▸ **TASKS TO CARRY OUT**:
1) Can you repeat the part of the IT modernization text starting with "He highlighted IBM" and going on through "high-speed data transfer."?
2) Which capabilities does the IT modernization text say IBM Cloud Pak for integration offers? List every one.
━━ SELECTED EXTRACT
Hand said: “In South Africa, many customers are grappling with digital transformation and modernisation, while also having to maintain the existing IT estate that supports the business. There are also issues around currency fluctuations impacting IT costs. One of the biggest challenges is things always take longer than they think, so they allocate a budget for a modernisation project, but challenges or a lack of skills delay projects, and they run into cost constraints later.”

Another key hurdle is the technical challenge, he said. “We are trying to modernise applications, but we have complexity in the legacy environment that isn’t fully understood and delays projects. There’s a realisation that a hybrid cloud strategy is needed, maintaining and modernising on-premise legacy infrastructure, modernising and shifting it to cloud over time.”

Hand said available resources is another challenge: “We are in a global talent war. Many South African IT engineers are picking up work globally, which reduces the talent available in South Africa to do application modernisation for the cloud.”

A fourth challenge is a massive IT cultural shift taking place, he said. “In the past everything was very well managed and controlled. This has been flipped on its head and we live in a DevOps type of world. Organisations must think about how they manage that, and transition from current state to future state,” Hand said.

Overcoming hurdles with integration

Francois van der Merwe, senior integration specialist at IBM Technology South Africa, said: “In the integration environment, we see a lot of the same challenges. The great digital shift has brought with it growing complexities, attrition and skills gaps. It could prove impossible to pick up the whole computer room – with its many legacy applications – and dump it into the cloud. Integration is enabling us to address these challenges.”

Van der Merwe said: “Integration is absolutely critical for modernisation. At its heart it’s about moving data from point A where it has no value, to point B where it can be used. With integration, you can use the data to be more efficient and productive, innovate faster, and reduce the expertise barrier.”

He highlighted IBM integration, with a comprehensive set of automated, secure and scalable integration capabilities to enable organisations to digitally transform. IBM Cloud Pak for integration offers API management, application integration, end-to-end security, enterprise messaging, event streaming and high-speed data transfer.
━━━━
━━ EXCERPTED DATA
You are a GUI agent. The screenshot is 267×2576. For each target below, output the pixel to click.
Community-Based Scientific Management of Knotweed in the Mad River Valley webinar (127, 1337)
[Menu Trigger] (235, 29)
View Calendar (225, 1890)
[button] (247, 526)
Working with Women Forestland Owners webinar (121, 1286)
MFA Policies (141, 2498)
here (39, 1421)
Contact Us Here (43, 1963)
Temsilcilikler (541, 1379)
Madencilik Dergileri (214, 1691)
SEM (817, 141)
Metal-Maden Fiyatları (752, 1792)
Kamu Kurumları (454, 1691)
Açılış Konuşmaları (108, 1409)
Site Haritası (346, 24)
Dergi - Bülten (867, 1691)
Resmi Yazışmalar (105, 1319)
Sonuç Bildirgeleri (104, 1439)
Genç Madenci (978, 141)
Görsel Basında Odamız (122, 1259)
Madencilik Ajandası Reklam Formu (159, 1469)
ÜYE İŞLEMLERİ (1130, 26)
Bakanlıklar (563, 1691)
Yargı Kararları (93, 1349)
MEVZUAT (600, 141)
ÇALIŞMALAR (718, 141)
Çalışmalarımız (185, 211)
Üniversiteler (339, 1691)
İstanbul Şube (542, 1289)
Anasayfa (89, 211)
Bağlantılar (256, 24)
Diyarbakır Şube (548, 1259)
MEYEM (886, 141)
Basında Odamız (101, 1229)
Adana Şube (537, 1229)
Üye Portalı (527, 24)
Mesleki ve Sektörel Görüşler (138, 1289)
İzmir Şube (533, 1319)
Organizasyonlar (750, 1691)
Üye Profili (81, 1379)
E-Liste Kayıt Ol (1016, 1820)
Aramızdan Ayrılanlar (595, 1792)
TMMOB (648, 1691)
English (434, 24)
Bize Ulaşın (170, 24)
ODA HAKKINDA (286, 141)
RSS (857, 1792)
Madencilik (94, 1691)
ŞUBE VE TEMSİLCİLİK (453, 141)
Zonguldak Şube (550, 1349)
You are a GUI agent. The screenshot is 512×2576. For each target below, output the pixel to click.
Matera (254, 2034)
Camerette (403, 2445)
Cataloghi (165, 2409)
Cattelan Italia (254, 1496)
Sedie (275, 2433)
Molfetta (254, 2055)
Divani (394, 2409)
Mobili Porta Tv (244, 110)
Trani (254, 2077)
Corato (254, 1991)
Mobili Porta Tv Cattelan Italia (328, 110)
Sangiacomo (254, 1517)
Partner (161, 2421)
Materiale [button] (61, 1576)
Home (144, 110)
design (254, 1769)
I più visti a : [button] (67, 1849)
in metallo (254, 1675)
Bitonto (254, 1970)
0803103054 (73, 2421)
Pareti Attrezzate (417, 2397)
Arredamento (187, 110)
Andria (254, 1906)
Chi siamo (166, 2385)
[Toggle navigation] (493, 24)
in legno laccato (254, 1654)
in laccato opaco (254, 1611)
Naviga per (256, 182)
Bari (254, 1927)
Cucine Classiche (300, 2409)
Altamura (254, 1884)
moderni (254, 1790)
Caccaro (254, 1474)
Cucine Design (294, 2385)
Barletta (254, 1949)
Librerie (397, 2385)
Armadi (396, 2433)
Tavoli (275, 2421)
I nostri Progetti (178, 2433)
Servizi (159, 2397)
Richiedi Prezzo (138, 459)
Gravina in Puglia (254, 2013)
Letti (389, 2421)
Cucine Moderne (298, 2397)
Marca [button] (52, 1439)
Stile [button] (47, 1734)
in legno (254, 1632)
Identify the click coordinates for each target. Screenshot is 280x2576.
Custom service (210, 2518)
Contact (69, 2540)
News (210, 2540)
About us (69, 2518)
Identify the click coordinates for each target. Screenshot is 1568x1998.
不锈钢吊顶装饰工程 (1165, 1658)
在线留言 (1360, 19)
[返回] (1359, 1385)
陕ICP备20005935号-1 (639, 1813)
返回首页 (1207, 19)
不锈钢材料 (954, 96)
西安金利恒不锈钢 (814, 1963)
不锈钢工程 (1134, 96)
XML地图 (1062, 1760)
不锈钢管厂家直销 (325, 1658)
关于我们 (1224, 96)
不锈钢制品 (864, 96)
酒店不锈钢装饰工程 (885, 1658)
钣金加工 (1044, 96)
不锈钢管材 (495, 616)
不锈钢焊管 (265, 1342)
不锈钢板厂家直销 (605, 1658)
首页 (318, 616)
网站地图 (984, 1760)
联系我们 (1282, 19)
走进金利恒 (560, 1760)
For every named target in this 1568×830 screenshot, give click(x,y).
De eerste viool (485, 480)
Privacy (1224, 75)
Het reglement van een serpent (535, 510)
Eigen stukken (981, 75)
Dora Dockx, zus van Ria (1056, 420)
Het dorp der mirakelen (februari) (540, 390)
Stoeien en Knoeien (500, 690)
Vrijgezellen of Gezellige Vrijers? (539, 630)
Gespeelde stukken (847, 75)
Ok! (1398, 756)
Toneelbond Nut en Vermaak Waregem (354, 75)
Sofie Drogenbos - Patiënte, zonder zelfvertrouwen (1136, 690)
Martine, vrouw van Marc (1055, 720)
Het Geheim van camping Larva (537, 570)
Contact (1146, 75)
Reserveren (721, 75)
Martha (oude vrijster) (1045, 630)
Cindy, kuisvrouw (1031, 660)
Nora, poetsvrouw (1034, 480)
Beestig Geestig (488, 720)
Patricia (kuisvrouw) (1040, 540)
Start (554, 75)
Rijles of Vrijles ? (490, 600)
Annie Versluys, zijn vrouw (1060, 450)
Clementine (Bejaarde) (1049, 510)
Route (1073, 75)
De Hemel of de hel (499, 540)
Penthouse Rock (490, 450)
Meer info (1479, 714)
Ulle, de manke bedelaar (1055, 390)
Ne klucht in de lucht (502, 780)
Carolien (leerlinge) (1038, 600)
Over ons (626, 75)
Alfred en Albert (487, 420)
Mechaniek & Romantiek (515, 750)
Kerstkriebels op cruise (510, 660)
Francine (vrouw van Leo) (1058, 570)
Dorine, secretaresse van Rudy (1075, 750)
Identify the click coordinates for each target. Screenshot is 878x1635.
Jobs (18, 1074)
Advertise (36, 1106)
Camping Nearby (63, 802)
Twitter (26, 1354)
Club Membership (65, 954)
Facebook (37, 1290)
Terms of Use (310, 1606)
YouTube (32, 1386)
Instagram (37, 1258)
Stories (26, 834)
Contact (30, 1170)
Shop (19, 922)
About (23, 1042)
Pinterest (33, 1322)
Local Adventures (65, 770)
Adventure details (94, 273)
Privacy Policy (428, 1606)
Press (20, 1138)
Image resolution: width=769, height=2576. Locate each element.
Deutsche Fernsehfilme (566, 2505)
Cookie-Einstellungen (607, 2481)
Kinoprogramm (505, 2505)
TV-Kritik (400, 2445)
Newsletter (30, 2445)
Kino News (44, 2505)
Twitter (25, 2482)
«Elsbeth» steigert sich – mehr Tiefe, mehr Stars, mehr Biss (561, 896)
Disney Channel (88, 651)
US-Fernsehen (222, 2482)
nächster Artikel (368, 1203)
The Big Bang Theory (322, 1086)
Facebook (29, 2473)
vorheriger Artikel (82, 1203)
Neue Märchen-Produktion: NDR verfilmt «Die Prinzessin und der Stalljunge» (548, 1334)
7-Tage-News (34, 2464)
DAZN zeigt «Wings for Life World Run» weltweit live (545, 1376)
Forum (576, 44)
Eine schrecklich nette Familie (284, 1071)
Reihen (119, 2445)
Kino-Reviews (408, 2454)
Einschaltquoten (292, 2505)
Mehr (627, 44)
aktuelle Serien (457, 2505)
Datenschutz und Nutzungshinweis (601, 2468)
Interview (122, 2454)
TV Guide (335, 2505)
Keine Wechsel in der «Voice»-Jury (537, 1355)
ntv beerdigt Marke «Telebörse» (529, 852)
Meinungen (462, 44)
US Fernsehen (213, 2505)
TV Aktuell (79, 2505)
━━━━
▸ **SOLUTIONS**:
1)
He highlighted IBM integration, with a comprehensive set of automated, secure and scalable integration capabilities to enable organisations to digitally transform. IBM Cloud Pak for integration offers API management, application integration, end-to-end security, enterprise messaging, event streaming and high-speed data transfer.

2)
- API management
- application integration
- end-to-end security
- enterprise messaging
- event streaming
- high-speed data transfer